▶ **EXERCISE A**:
In the records, rewrite the lines starting at the line that contains "Open the chat menu" and ending at the line that contains "tap(664, 102)", keeping the requests unchanged. Multiply each coordinate in the answers by 1.95 and round to whole numbers, with halves rounded up. Return only those lines and leave the pictures out.

▶ **EXTRACTED TEXT**:
┌──

The light source 12 is mounted on the base 131 of the heat dissipation module 13. The light source 12 includes a substrate 121 and a number of LEDs 122 evenly mounted in two groups as two lines on the substrate 121 along a lengthwise direction of the substrate 121. Each LED 122 is mounted in a thermally conductive relationship with the substrate 121.

When the light source 12 is mounted on the base 131, a layer of thermal interface material (TIM) 17 may be applied between the substrate 121 and base 131 to eliminate an air interstice therebetween, thereby enhancing a heat conduction efficiency between the light source 12 and the base 131 of the heat dissipation module 13.

The cover 11 has a semi-cylindrical shape and includes an inner surface 111 and a convex surface 112. The inner surface 111 faces the LEDs 122. The convex surface 112 is semi-cylindrical shape. In the present embodiment, the inner surface 111 includes a first concave surface 114 and two second concave surfaces 113 at the lateral sides of the first concave surface 114. The first concave surface 114 and the second concave surfaces 113 extend along a lengthwise direction of the cover 11, which is coincident with an axial direction of the LED lamp 10. The first concave surface 114 has a semi-elliptical shape. The second concave surfaces 113 each have a semi-cylindrical shape. The second concave surfaces 113 each face a corresponding group of the LEDs 122 and are configured as light incident surfaces. Light emitted from the LEDs 122 incidents onto the second concave surfaces 113 and travels through the cover 11 to an outside of the LED lamp 10 for lightening. The cover 11 is transparent, such as glass, resin, etc. In another embodiment, the first concave surface 114 can have semi-cylindrical shape, and the second concave surfaces 113 each can have a semi-elliptical shape.

In the present embodiment, heights of the second concave surfaces 113 are the same as each other, which are less than a height of the first concave surface 114. A number of particles 16 are distributed in the cover 11 and near the first concave surface 114. Each of the particles 16 is round, and has an average diameter in micro-scale. The particles 16 are made of metal, such as silver particles, and configured for distributing the light emitted from the light source 12. In an alternative embodiment, the heights of the second concave surfaces 113 can be equal to that of the first concave surface 114.

A number of elongated micro-structures 115 extend radially and outwardly from the convex surface 112 of the cover 11 along the lengthwise direction of the cover 11. The micro-structures 115 have a uniform extending height. Upper free ends of the micro-structures 115 cooperatively define an imaginary semicircle. In the present embodiment, the cross-section of each of the micro-structures 115 is an isosceles serration. The density of the micro-structures 115 decreases from a center of the cover 11 toward lateral sides of the cover 11. The micro-structures 115 are configured for diffusing light emitted from the light source 12.

└──

▶ **GIVEN INFORMATION**:
┌──

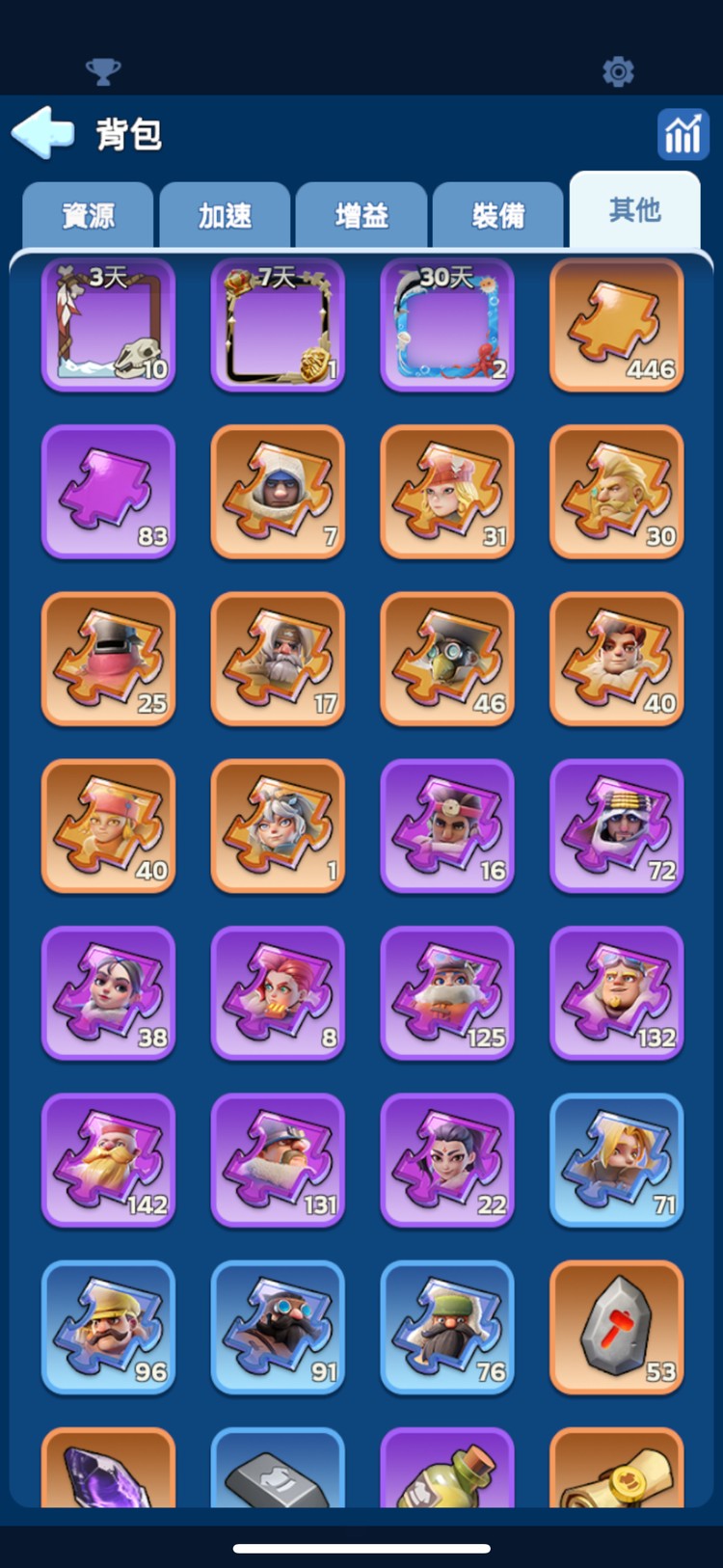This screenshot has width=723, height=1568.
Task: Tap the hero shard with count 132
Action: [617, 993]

└──
┌──

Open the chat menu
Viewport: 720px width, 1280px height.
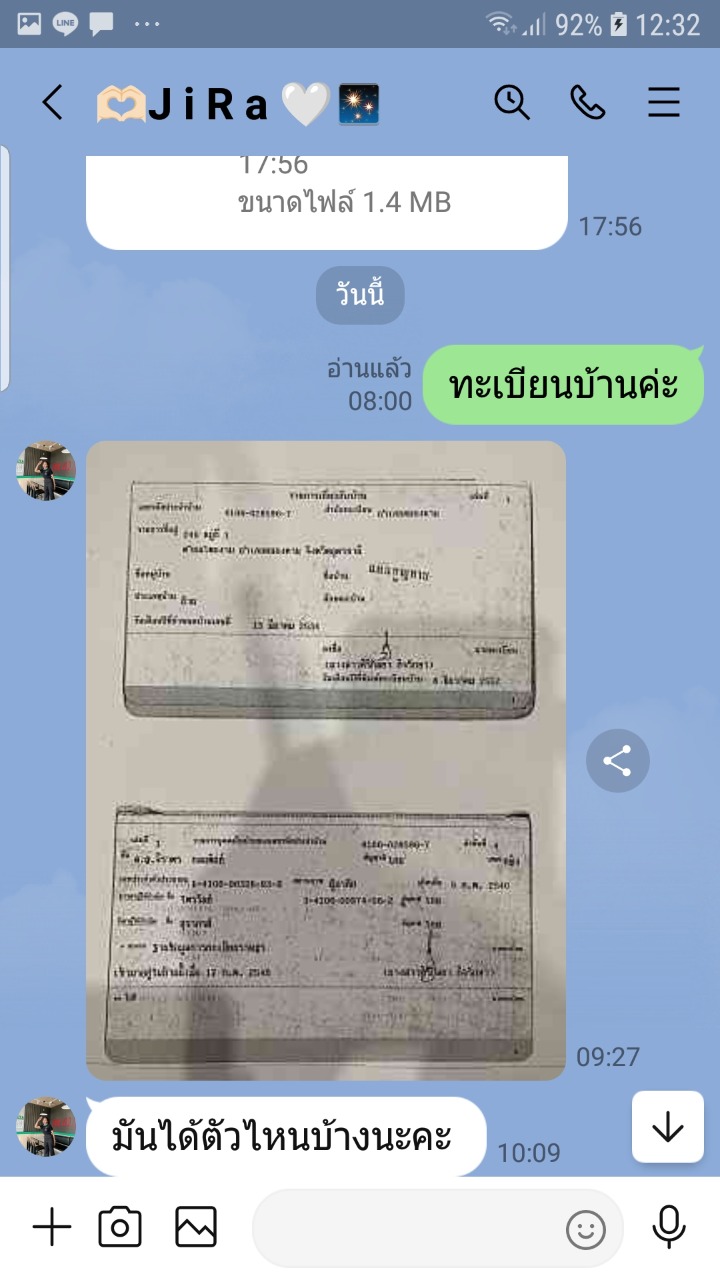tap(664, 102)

└──

▶ **EXERCISE B**:
Answer these questions from the LED lamp description:
(i) What shape does the first concave surface 114 have in the present embodiment?
(ii) What are the particles 16 made of?
(iii) What is the cross-section of each of the micro-structures 115 in the present embodiment?

▶ **REPLY A**:
Open the chat menu
Viewport: 720px width, 1280px height.
tap(1295, 199)

▶ **REPLY B**:
(i) A semi-elliptical shape.
(ii) Metal, such as silver particles.
(iii) An isosceles serration.